Although the vectors of T. cruzi are largely under control in some countries, eradication of Chagas disease is not feasible because of the zoonotic cycle of T. cruzi. In the Amazon, household colonization with triatomines generally does not occur, but the role of acai as a food source and the presence of humans impinging upon the sylvatic transmission cycle have been associated with T. cruzi propagation, and may explain why in such a high proportion of acute Chagas cases it appears to be orally-acquired. In other regions of Brazil, the opossum is a source of blood for triatomines, and can contribute to Chagas transmission. Infection can also occur in domestic animals which could perpetuate the transmission cycle in some areas where humans impinge upon T. cruzi transmission in forest border zones. Although the Amazon region has seen the most Chagas outbreaks to date, they have occurred both north and south of this region, including in urban areas.1,2

Oral transmission of Chagas represents an emerging means of transmission for this disease, and may continue to grow in importance as vector control programs render transmission due to triatomines less important in many areas. A need exists for health education in at-risk areas to diminish the risk of orally acquired Chagas disease.1 Implementation of measures such as crop cleaning to exclude insects, covering of presses and avoiding operations adjacent to artificial light, pasteurization of commercial acai juice, and keeping vulnerable juice preparations covered are some examples of preventative measures that could help prevent oral transmission of T. cruzi.

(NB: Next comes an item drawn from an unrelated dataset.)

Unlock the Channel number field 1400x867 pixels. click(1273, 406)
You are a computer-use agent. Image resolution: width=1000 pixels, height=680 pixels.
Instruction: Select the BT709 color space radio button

Several researchers have studied the importance of oral transmission of Chagas disease; however recent outbreaks associated with acai juice have garnered attention to foodborne contamination and transmission. Acute morbidity in orally transmitted infections appears to be more severe than among patients with vector-borne infections.3 In theory, undercooked meat from infected host reservoir animals could also pose risk for transmission, but laboratory data suggest the infectivity is lower than that for trypomastigotes in crushed triatomines or their feces.4

References

  1. Miles MA. Orally acquired Chagas disease: lessons from an urban school outbreak. J Infect Dis 2010;201:1282-4.
  2. Alarcón de Noya B, et. al. Large urban outbreak of orally acquired acute Chagas disease at a school in Caracas, Venezuela. J Infect Dis 2010;201:1308-15.
  3. Pereira KS, et. al. Chagas' disease as a foodborne illness. J Food Prot 2009;72:441-6
  4. Roellig DM, et, al. Oral transmission of Trypanosoma cruzi with opposing evidence for the theory of carnivory. J Parasitol 2009;95:360-4.